### SOURCE

TV Testing

VibeView supports tvOS (Apple TV) and Android TV in the Device Sandbox and for AI-driven test runs, plus Roku in beta (streaming and remote control — see Roku (beta)). These platforms use a focus-based interaction model rather than touch: navigation happens with a d-pad, and actions operate on whichever UI element currently holds focus. Recording, replay, and the AI tool set all account for this.

Supported device groups

The device picker in the Device Sandbox shows up to three TV groups when TV-category devices are registered with the worker:

Apple TV — tvOS simulator entries (e.g. Apple TV 4K running tvOS).
Android TV — Android TV emulator entries.
Roku — physical Roku devices (beta).

Exact models and OS versions come from the worker’s installed simulator and emulator set, not from a fixed list in the UI.

Launching a TV session

Open the Device Sandbox.
In the device dropdown, open the Apple TV or Android TV group and pick a device.
Click Start.

The session boots the same way as a phone or tablet session, and the video stream appears once the device is ready. You can install an app from your organization’s library into a TV session the same way you would on a phone.

######
### INFORMATION SHOWN

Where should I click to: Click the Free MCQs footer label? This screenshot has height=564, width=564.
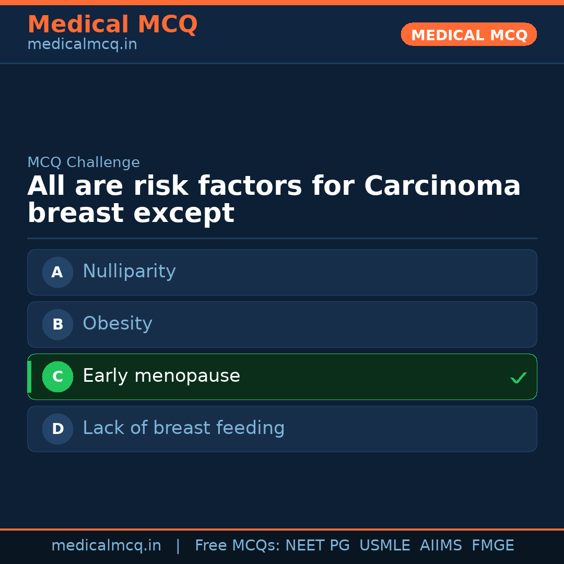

######

(PARTS OF THE EXERCISE):
1 - Based on the TV testing page, decide whether each statement is true. Answer yes or no for each, and quote the words from the page that decide it.
(a) Roku support in VibeView is offered in beta.
(b) The TV models shown in the device picker come from a fixed list built into the UI.
(c) On TV platforms, actions operate on whichever UI element currently holds focus.
2 - Carry the TV testing page forward from its last sentence, keeping its style and subject.

(ANSWER LIST):
1 -
(a) Yes: "plus Roku in beta"
(b) No: "Exact models and OS versions come from the worker’s installed simulator and emulator set, not from a fixed list in the UI."
(c) Yes: "actions operate on whichever UI element currently holds focus"

2 -
Navigating with the d-pad

TV sessions have no touch interaction — tapping the stream does nothing. Instead, the sandbox forwards keyboard events as d-pad presses while a TV session is active:

Keyboard	D-pad action
Arrow Up	DPAD_UP
Arrow Down	DPAD_DOWN
Arrow Left	DPAD_LEFT
Arrow Right	DPAD_RIGHT
Enter	DPAD_CENTER (select)
Escape	BACK

The hint bar under the video stream reads Use arrow keys to navigate, Enter to select, Esc to go back while a TV session is live.

Keyboard forwarding is suppressed when focus is in an input, textarea, or select control in the sandbox UI, so you can still type into the sandbox chrome without firing d-pad events at the device.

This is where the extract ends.